Am J Transl Res. 2024 Aug 15;16(8):4163-4173. doi: 10.62347/QDXJ3369. eCollection 2024.
To analyze the effect of Bushen Huayu Decoction combined with entecavir on alanine aminotransferase (ALT), aspartate aminotransferase (AST), total bilirubin (TBil) and albumin (Alb) in patients with hepatitis cirrhosis.

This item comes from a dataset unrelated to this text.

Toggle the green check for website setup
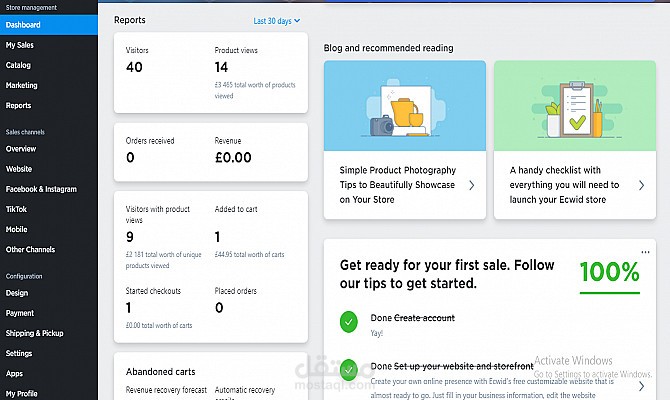Image resolution: width=670 pixels, height=400 pixels. pos(348,367)
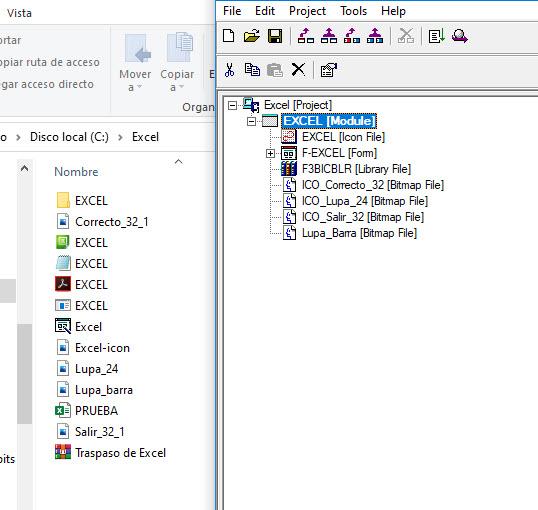This screenshot has width=538, height=510.
Task: Click the find magnifier icon with purple arrow
Action: (x=460, y=36)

A retrospective study was conducted on 102 patients with compensated hepatitis cirrhosis treated at the No. 2 Hospital of Baoding from February 2020 to April 2023. These patients were divided into two groups based on different treatment modalities: a control group treated with entecavir (n=51) and an observation group treated with Bushen Huayu decoction plus entecavir (n=51). The Traditional Chinese Medicine (TCM) syndrome scores, level of liver function indicators, and liver fibrosis symptoms were compared between the two groups before treatment and after 2 weeks and 4 weeks of treatment.
Before treatment, the two groups differed insignificantly in liver fibrosis indicators (HA, IV-C, and PCIII), liver function indices (ALT, AST, TBil, and Alb) and TCM syndrome scores (all P>0.05). After 2 weeks and 4 weeks of treatment, HA, IV-C, and PCIII in both groups decreased. Those in the observation group were significantly lower than those in the control group (P<0.05). The levels ALT, AST, and TBil decreased significantly in both groups. The level of Alb increased significantly, and the alterations in the observation group was more prominent compared with those in the control group (all P<0.05). The scores of TCM syndromes across various aspects all decreased significantly. The scores in the observation group were significantly lower than those of control group (P<0.05).
The combined treatment of Bushen Huayu Decoction and entecavir is helpful to improve the TCM symptoms, reduce the levels of ALT, AST, and TBil, increase the level of Alb, improve the state of liver fibrosis, and promote the recovery of liver function in patients with compensatory hepatitis cirrhosis.
分析补肾化瘀汤联合恩替卡韦对肝硬化患者丙氨酸氨基转移酶(ALT)、天冬氨酸氨基转移酶(AST)、总胆红素(TBil)及白蛋白(Alb)的影响。
对2020年2月至2023年4月在保定市第二医院接受治疗的102例代偿期肝硬化患者进行回顾性研究。根据不同治疗方式将这些患者分为两组:恩替卡韦治疗对照组(n = 51)和补肾化瘀汤加恩替卡韦治疗观察组(n = 51)。比较两组治疗前、治疗2周及4周后中医证候积分、肝功能指标水平及肝纤维化症状。
治疗前,两组肝纤维化指标(HA、IV - C、PCIII)、肝功能指标(ALT、AST、TBil、Alb)及中医证候积分比较,差异均无统计学意义(均P>0.05)。治疗2周及4周后,两组HA、IV - C、PCIII均降低,观察组明显低于对照组(P<0.05)。两组ALT、AST、TBil水平均明显降低,Alb水平明显升高,且观察组变化较对照组更显著(均P<0.05)。各方面中医证候积分均明显降低,观察组积分明显低于对照组(P<0.05)。
补肾化瘀汤联合恩替卡韦治疗有助于改善代偿期肝硬化患者中医症状,降低ALT、AST、TBil水平,升高Alb水平,改善肝纤维化状态,促进肝功能恢复。